Improving performance of queries in reports with date filling2013-02-03 13:16:13 0 comments
I want's much surprised that stackoveflow once again turned out to be very helpful. Someone had a very similar problem with grouping a set of record by an hour and showing hours that don't have corresponding records in event table. Beside hours I needed also the rest of date so I couldn't just copy this query, but the most important was an idea of right join with set of records that would represent a time axis. So now needed a table with dates with period of one hour. A useful procedure that can generate records with dates I found in a article Using MySQL to generate daily sales reports with filled gaps. I only had to change the period from one day to one hour. Here is my code:
BEGIN DECLARE crt_date DATETIME; SET crt_date=start_date; WHILE crt_date < end_date DO INSERT INTO calendar VALUES(crt_date); SET crt_date = ADDTIME(crt_date, '01:00:00'); END WHILE; END
Finally I had all ingredients. I wrote a first query and I waited and waited and waited... It was so slow that there was now chance to use it.
SELECT date, saledate, COUNT( * ) as cnt FROM `sales` RIGHT JOIN ( SELECT * FROM calendar LIMIT 300 ) AS AllHours ON HOUR(saldate) = HOUR(date) AND DAY(saldate) = DAY(date) AND MONTH(saldate) = MONTH(date) AND YEAR(date) = YEAR(saldate) GROUP BY date ORDER BY 1 ASC
Obviously the problem was in join conditions. 4 comparation at a time each with functions parsing dates to get hours, days, months and years. Query was running for 2,870 sec. At my local machine with test data it was not a problem but if we remove the limit 300 it could run for hours. I decided to split date column in calendar table into 4 columns to separate year, month, day and hour. I updated table to fill new columns:
UPDATE calendar SET year = YEAR(date), month = MONTH(date), day = DAY(date), hour = HOUR(date)
and rewrite my report query:
SELECT date, saledate, COUNT( * ) as cnt FROM `sales` RIGHT JOIN ( SELECT * FROM calendar LIMIT 300 ) AS AllHours ON HOUR(saledate) = hour AND DAY(saledate) = day AND MONTH(saledate) = month AND YEAR(saledate) = year GROUP BY date ORDER BY 1 ASC
I was sure this query will be faster. I had ready to use data from separated columns instead of one date column that need to be parsed every time. Surprisingly parsing data wasn't problem because its execution time was almost identical with a previous one.
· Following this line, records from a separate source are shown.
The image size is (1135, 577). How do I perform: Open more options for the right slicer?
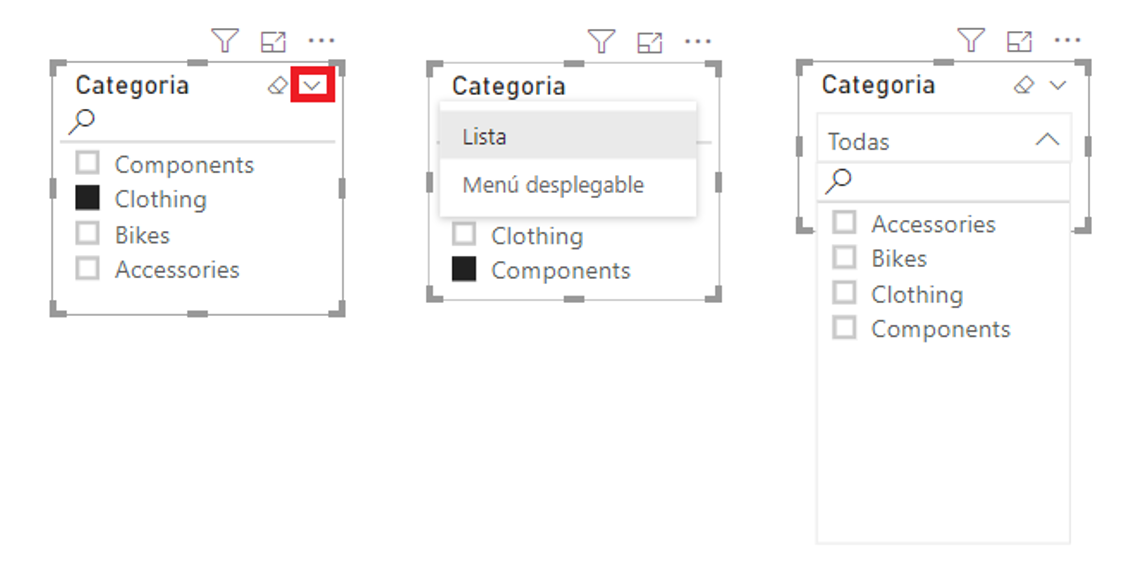(1067, 41)
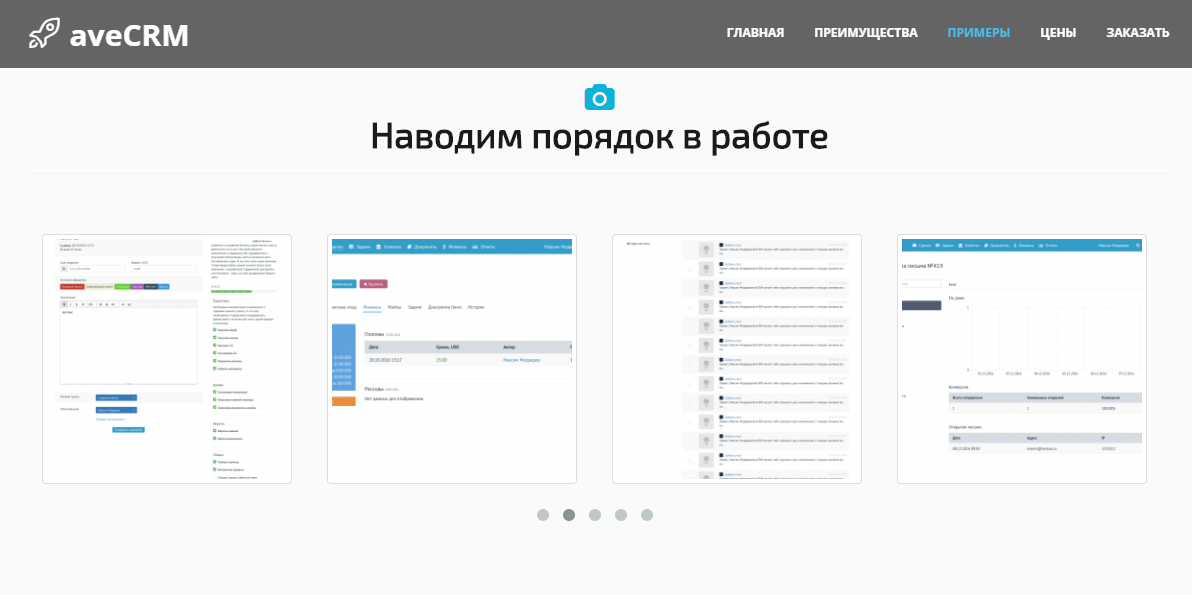1192x595 pixels.
Task: Click the camera icon above the heading
Action: pyautogui.click(x=600, y=97)
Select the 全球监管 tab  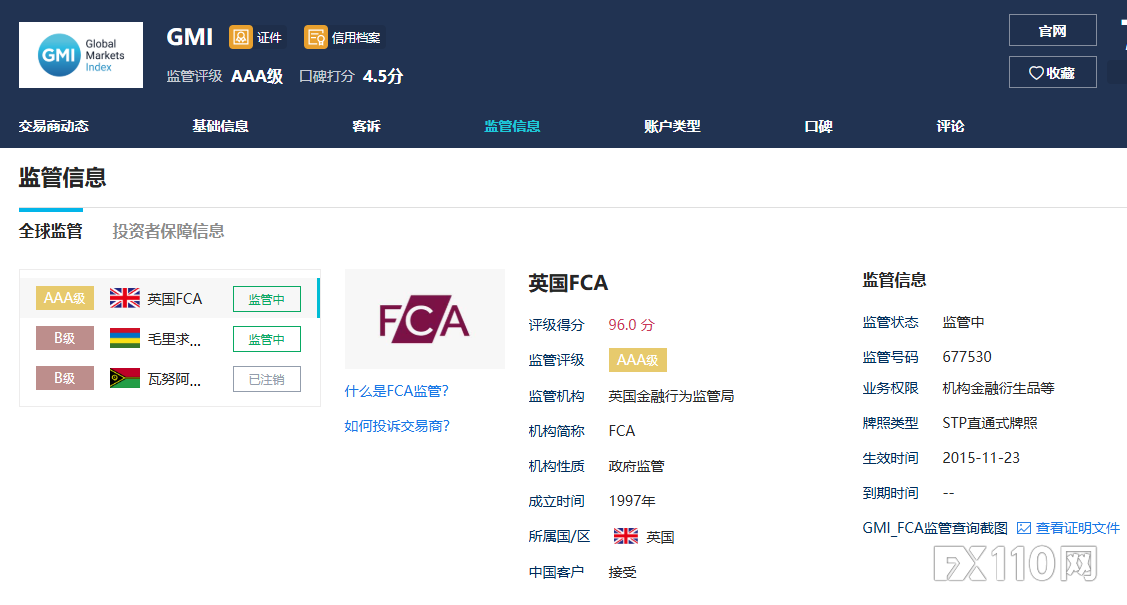tap(51, 231)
The difference was very small (2,855 sec. instead of 2,870 sec.) so that definitely wasn't the improvement a was looking for.
I decided to add another column just with data I'm using in join condition and group clause. In my calendar table I added a char column of length 13 so that it fit the full date and hour (without minutes and seconds), I filled it with data:
UPDATE calendar SET subdate = SUBSTR(date, 1, 13)
and added a unique index on that column. Once again I changed my query...
SELECT date, saledate, COUNT( * ) as cnt FROM `sales` RIGHT JOIN ( SELECT * FROM calendar LIMIT 300 ) AS AllHours ON SUBSTR(saledate, 1, 13) = subdate GROUP BY date ORDER BY 1 ASC
... and once again I got a small improvement. Query time was 2,730 sec. so still far from acceptable. What if we add an index to a saledate column? It slowed down query. Really. So the substring was not efficient at all. At this point the only possible solutions was to make an additional column for sales table with substring of saledate column.
UPDATE sales SET salesubdate = SUBSTR(saledate, 1, 13)
So now I had mirror columns in both tables varing one another with a type of index: a key index instead of unique one (there was many sales on every hour so dates in subdate field was repeated multiple times). Final query looked like this:
SELECT date, saledate, COUNT( * ) as cnt FROM `sales` RIGHT JOIN ( SELECT * FROM calendar LIMIT 300 ) AS AllHours ON salesubdate = subdate GROUP BY date ORDER BY 1 ASC
Query was executed in 0,031 sec. So it gave nearly 10 000% performance's improvement. Maybe they are even better solutions, more cleaver, without additional tables or columns but for now this one satisfies me completely.